Entgegen kommen den Kindern und Jugendlichen dabei die (naturgemäß auf dem Stundenplan nicht gerade üppig vertretenen) Sportstunden, welche sie in diesem Lockdown auch zuhause körperlich aktivieren, was speziell im Winter und unter Corona-Bedingungen von unschätzbarem Wert ist. Die Sportler setzen dazu sehr kreative Ideen ein; so haben Kinder in der Unterstufe einen Heidenspaß daran, auf dem Rücken liegend mit ihren Füßen Klopapierrollen in einen auf der Brust stehenden Karton zu befördern.

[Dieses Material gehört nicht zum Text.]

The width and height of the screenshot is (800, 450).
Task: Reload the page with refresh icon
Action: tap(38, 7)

Da es trotz aller positiver Aspekte während der Videokonferenzen gelegentlich zu Störungen kam (Stummschalten anderer, unbefugtes Eindringen in Konferenzen, Bildaufnahmen von Teilnehmerinnen und Teilnehmern sowie anschließendes Erstellen von Stickern), schickte die Schulleitung zwei Kolleginnen und einen Kollegen in die Klassen, um dort das richtige Verhalten während des virtuellen Unterrichts zu thematisieren. Hier wurden auch die oben zitierten Schüleraussagen gesammelt.
Durch den Wechselunterricht steigen die Anforderungen an die Lehrkräfte noch erheblich, denn die jeweils zuhause befindlichen Schülerinnen und Schüler müssen auch beschäftigt werden. Hier muss die Planung so abgestimmt werden, dass möglichst alle aus der Klasse alles mitbekommen, es aber trotzdem nicht doppelt so lange dauert, bis der Stoff vermittelt worden ist. Dazu bedarf es eines verstärkten Austauschs innerhalb des Kollegiums, was grundsätzlich pädagogisch immer sinnvoll und wünschenswert ist, aber ökonomisch gesehen noch mehr Zeit beansprucht.

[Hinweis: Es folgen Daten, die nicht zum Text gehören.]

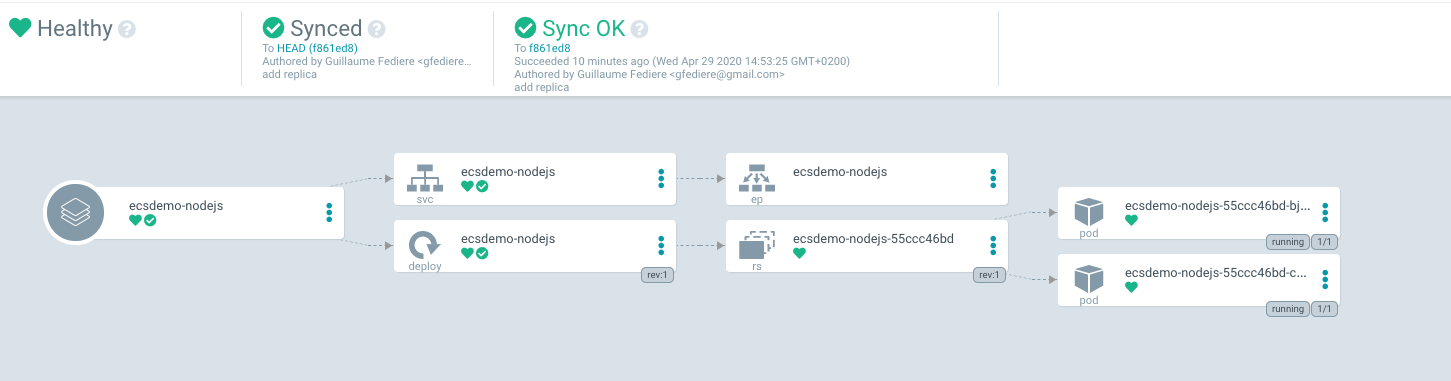Open three-dot menu on replica set node
This screenshot has width=1451, height=381.
[x=993, y=245]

Dabei zeigt sich ein Vorteil der sehr verantwortungsbewussten Maßnahme des nun ehemaligen Schulleiters Martin Göbler, auf alle Lehrerinnen und Lehrer aus den Risikogruppen zu Beginn des Schuljahres dahingehend eingewirkt zu haben, die Schule zu ihrer eigenen Sicherheit von zuhause aus zu unterstützen, anstatt vor Ort eingesetzt zu werden. Diese können nun von der Schulleitung so eingesetzt werden, dass sie zumindest einige der Online-Stunden begleiten und nach den Vorgaben der Fachlehrkräfte gestalten, um den Kindern Hilfestellung zu geben.
Es handelt sich also um spannende Herausforderungen, die an allen Wetterauer Schulen – und nicht nur dort – zu bewältigen sind. Angesichts dieses Mammutprogramms erscheint es wenig angebracht, im Sinne Gerhard Schröders zu polemisieren.